__Source extract__
- - - - - - -
Digital printing process of a vehicle body

Abstract

The present invention relates to a painting process whose purpose is to carry out the printing of a digital image provided by a user to a vehicle body through a production line. Printing is achieved through a print head, which injects automotive ink (solvent base/water base) as well as eco-solvent printer ink and UV ink. The print head is instructed to perform a variety of automated operations to develop body painting, through continuous path control. The print head is characterized by having an arm-like structure through which different tools or embossers can be used to make the impression, the head being able to make decisions based on the information coming from the image provided by the user.

Claims

1. A process of painting and personalizing an image on a vehicle body during the painting application in manual, automatic and mixed phases within the assembly line comprising the steps of: a. applying a phosphate base, cathodic electrodeposition painting, seal, filler to the vehicle body by at least one robot; b. providing at least one other robot comprising a final line of print heads in the assembly line for digital printing of the image reproduced from an earlier image provided and personalized directly to the vehicle body, and c. carrying out digital printing of the image using automotive ink (solvent base/water base) such as eco-solvent printing ink and UV ink simultaneously with or immediately subsequent to application of the phosphate base, cathodic electrodeposition painting of the vehicle body, wherein the touch time for the painting and personalizing an image on the vehicle body during the paint application process that includes steps a., b., and c., is from 0.8 minutes to 1.2 minutes per unit; and d. drying the paint and the image on the vehicle body prior to varnishing.

2. The process of painting a vehicle body according to claim 1, which comprises two printing heads, which can use various types of automotive inks and apply different shades simultaneously.

3. The process of painting a vehicle body, according to claim 1, wherein the print head is characterized by: having a robotic structure in the form of an arm through which different tools or structures are used to make the impression, containing a continuous path control that specifies the initial and final point of its movements specifying the way to follow in the body of the vehicle according to the drawing lines of the drawing to be printed, and moving and executing autonomously various actions on the X, Y and Z axes.

4. The process of painting a vehicle body, according to claim 1, wherein the image digitally reproduced is obtained is obtained from a database previously established by the owner or by the customer.

5. The process of painting a vehicle body in accordance with claim 4, wherein the image can be used from a vehicle unit to an indeterminate number of units as required by the customer.
- - - - - - -
__Material supplied__
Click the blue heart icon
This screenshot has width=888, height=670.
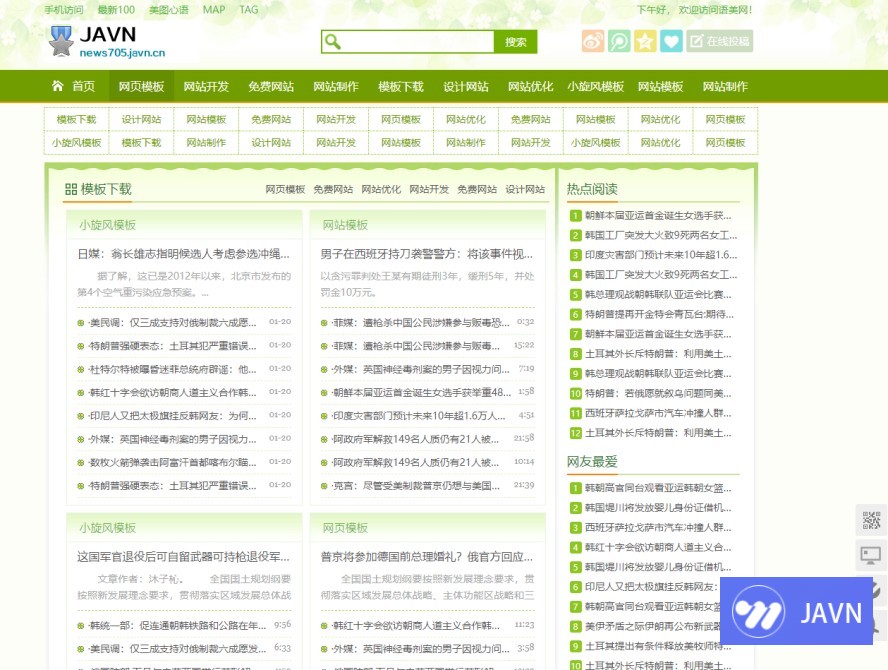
- - - - - - -
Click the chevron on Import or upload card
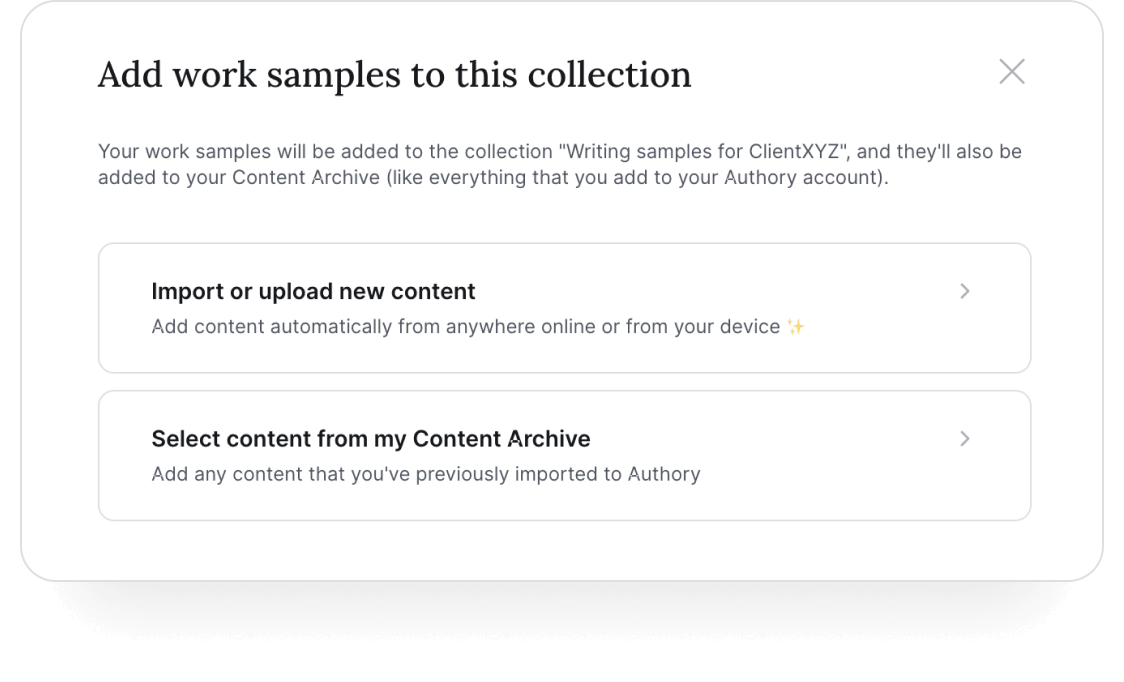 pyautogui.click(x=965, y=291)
- - - - - - -
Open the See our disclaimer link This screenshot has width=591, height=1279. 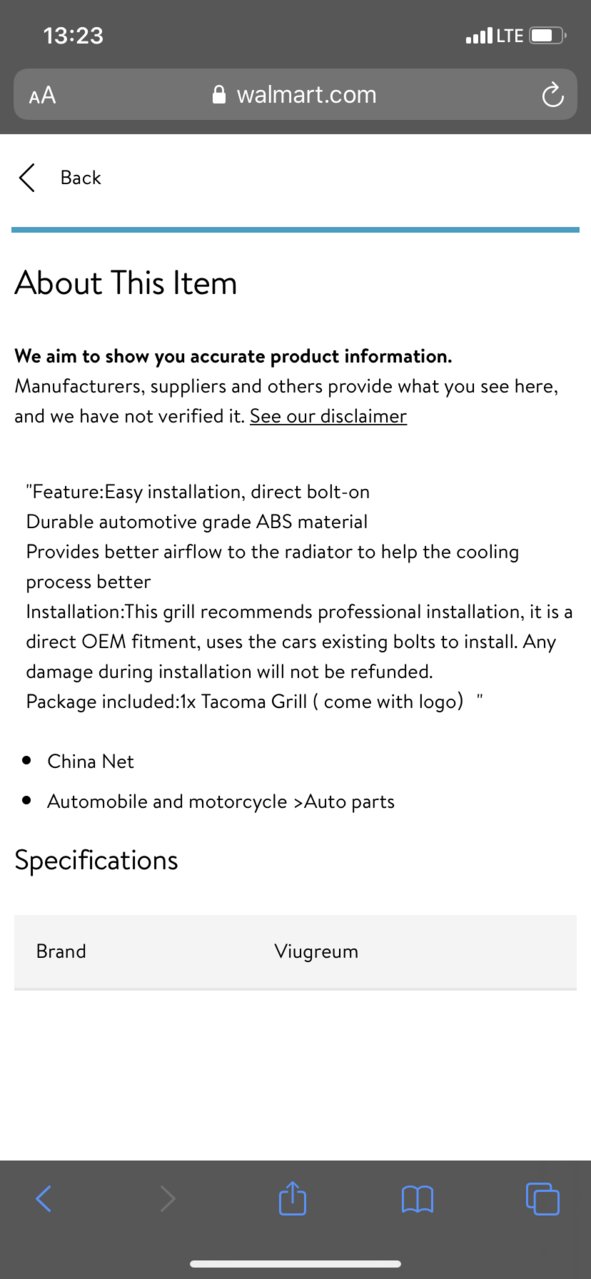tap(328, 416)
- - - - - - -
__Stated goal A__
In the vehicle body printing patent, what is the touch time per unit for the painting and personalizing process?
__Stated goal B__
From the vehicle body printing patent, output the part that opens with the words containing "2. The process" and closes with "and Z axes.".

__Exercise response A__
The touch time is from 0.8 minutes to 1.2 minutes per unit.

__Exercise response B__
2. The process of painting a vehicle body according to claim 1, which comprises two printing heads, which can use various types of automotive inks and apply different shades simultaneously.

3. The process of painting a vehicle body, according to claim 1, wherein the print head is characterized by: having a robotic structure in the form of an arm through which different tools or structures are used to make the impression, containing a continuous path control that specifies the initial and final point of its movements specifying the way to follow in the body of the vehicle according to the drawing lines of the drawing to be printed, and moving and executing autonomously various actions on the X, Y and Z axes.